Extracted records
*-*-*

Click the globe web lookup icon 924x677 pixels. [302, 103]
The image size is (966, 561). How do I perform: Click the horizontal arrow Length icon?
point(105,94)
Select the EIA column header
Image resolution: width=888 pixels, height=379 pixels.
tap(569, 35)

*-*-*

ACTION ITEM:
From start to finish, retype the records above with complete accuracy.

EXERCISE RESULT:
Click the globe web lookup icon 924x677 pixels. [302, 103]
The image size is (966, 561). How do I perform: Click the horizontal arrow Length icon?
point(105,94)
Select the EIA column header
Image resolution: width=888 pixels, height=379 pixels.
tap(569, 35)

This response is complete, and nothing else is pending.